Learn Sides Overnight Without Losing the Performance

A deadline rehearsal sequence that doesn't flatten the read.

The call comes in the afternoon. Callback tomorrow morning. Four pages, sometimes more. You have one night. Most of the advice for this situation is bad, because most of the advice is some version of just keep running it. That works on the words and ruins everything else. By morning you can say it. You cannot do anything with it.

There is a tighter sequence. Same four steps as the full progression, compressed, in a specific order.

The night, broken into four passes

Do not try to do everything at once. Do one layer, completely, then the next. The order matters. Skipping a layer is what produces a flat morning read.

Pass one: chunk and read (about 30 minutes)

Read the side through once. Slowly. Pencil out.

Mark the beats. Draw the chunks. Aim for seven to ten of them. The point is not yet to memorize. The point is to know the shape of the piece, where the character pivots, what they want, what they get, where it lands.

Then read it again, out loud, in something near the read you would actually give. Not full performance. Not a mumble. Conversational. Get a feel for the rhythm.

By the end of this pass you should be able to summarize each chunk in a phrase. That is the only test of this pass.

Pass two: write the spine (about 45 minutes)

Hand-copy the chunks that scare you. Not all of them. The dense ones. The one with the technical vocabulary. The monologue. The exchange that keeps coming out paraphrased when you try to speak it.

Write each one twice. Once with the source open. Once from memory. Compare. Fix what slipped.

This is the layer that locks the exact wording. If you skip it, by morning you will know roughly what your character says, and you will paraphrase under pressure. Paraphrasing in an audition reads as not-quite-ready.

Pass three: drill the joints (about 45 minutes)

Cover your lines. Read each cue out loud. Say the response. If it does not land clean, look, cover, drill again. Three clean repetitions per pair.

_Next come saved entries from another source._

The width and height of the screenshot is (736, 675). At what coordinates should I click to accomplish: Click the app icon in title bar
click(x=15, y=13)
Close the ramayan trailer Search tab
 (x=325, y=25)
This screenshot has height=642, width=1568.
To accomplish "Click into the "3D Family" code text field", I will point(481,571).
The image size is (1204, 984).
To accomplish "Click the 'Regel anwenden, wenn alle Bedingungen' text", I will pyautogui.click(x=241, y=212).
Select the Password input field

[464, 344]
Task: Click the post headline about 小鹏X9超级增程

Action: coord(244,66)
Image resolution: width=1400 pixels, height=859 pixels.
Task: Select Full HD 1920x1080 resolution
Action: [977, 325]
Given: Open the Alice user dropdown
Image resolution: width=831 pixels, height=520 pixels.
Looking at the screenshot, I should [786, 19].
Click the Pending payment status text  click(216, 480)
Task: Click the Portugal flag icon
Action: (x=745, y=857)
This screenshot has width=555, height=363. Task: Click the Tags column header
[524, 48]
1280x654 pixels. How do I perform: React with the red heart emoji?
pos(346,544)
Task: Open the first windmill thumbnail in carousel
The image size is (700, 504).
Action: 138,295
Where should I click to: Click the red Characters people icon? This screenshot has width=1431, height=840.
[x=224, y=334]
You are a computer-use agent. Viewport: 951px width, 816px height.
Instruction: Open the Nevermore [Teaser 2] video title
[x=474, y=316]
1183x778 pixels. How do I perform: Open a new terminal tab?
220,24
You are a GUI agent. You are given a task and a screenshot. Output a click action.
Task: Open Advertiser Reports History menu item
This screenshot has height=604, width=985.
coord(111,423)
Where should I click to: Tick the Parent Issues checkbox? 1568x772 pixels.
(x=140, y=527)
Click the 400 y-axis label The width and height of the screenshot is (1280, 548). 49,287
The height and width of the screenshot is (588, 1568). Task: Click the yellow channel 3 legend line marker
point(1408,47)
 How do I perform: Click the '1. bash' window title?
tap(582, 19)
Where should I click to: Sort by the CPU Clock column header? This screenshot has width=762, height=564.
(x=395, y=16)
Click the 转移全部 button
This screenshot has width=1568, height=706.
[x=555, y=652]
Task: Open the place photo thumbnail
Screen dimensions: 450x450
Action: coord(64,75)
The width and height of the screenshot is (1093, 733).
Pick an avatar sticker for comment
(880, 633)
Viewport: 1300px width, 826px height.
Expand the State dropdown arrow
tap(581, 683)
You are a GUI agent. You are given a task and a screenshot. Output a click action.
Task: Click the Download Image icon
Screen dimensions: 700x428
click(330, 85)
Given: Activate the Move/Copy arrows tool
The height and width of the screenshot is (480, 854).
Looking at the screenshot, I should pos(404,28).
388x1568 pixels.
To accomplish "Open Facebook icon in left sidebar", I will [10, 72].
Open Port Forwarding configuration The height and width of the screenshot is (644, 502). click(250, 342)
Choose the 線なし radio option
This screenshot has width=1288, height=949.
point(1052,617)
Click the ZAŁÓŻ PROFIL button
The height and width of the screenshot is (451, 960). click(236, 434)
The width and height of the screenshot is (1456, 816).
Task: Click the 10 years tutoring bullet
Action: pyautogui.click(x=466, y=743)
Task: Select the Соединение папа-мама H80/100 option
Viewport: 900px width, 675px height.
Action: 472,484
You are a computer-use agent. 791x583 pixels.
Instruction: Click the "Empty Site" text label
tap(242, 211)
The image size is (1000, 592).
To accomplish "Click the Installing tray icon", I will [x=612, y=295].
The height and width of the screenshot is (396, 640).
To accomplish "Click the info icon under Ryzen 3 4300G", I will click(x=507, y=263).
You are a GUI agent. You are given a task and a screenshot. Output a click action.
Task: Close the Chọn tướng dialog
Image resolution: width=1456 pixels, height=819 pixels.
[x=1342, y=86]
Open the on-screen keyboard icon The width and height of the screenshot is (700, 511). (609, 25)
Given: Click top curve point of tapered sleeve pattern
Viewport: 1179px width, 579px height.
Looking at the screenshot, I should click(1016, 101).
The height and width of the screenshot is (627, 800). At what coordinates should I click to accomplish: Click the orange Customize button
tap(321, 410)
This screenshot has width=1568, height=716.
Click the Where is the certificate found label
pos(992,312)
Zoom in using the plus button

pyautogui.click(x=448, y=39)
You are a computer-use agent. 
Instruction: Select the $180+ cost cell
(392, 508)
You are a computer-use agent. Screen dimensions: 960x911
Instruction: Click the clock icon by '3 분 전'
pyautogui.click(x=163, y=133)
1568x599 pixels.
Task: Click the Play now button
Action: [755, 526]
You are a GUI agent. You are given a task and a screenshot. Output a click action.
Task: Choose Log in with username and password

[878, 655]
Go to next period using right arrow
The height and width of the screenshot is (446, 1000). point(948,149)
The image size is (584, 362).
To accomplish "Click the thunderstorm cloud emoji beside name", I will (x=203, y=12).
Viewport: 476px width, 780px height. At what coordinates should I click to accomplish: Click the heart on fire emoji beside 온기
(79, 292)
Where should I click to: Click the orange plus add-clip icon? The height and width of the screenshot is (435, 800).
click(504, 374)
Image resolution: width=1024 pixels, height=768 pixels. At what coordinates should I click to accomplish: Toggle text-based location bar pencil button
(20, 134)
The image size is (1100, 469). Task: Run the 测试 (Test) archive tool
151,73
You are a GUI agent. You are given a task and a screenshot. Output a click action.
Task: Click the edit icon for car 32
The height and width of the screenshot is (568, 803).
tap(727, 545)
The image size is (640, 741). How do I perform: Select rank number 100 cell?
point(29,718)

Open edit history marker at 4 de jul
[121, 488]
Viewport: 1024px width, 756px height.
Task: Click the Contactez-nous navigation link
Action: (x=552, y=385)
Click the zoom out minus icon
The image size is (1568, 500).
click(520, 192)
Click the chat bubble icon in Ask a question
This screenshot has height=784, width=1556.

Then shuffle. Drill the cues out of order. The pickups should still land.

This is the layer that protects your reads from the half-second hesitation. Skip this and you walk in knowing the lines and stumbling into each one of them.

Pass four: gap-run for soft spots (about 30 minutes)

Run the side with deliberate blanks. Cover specific words inside chunks you think you have locked. Pick the words doing real work. Fill the blanks from memory.

What you find here is what you do not actually have. Fix those words now. Re-write that chunk. Re-drill its cue.

Then sleep

This is the part most people refuse. They keep running. They run it at midnight, at one, at two. They walk in exhausted and the read is flat.

After the four passes, stop. Sleep. The brain does its filing work in sleep, and the difference between locked-in-with-six-hours-of-sleep and lightly-locked-in-with-three is enormous. You do not gain enough from extra runs to lose what you lose from being tired.

In the morning

One full clean run, out loud, in performance volume. Catch anything still soft. Drill that one cue-line pair. Run it once more.

That is enough.

The pillar lays out the unhurried version of this sequence. If the audition is a self-tape, the parallel one-day flow is in the 24-hour self-tape plan.

What you do not want, the morning after a one-night turnaround, is to walk in knowing only the words. You want the words and the beats and the pickups and the soft-word audit, all of it. Done as four layers, it fits in a night. Done as one continuous panic run, it never quite gets there.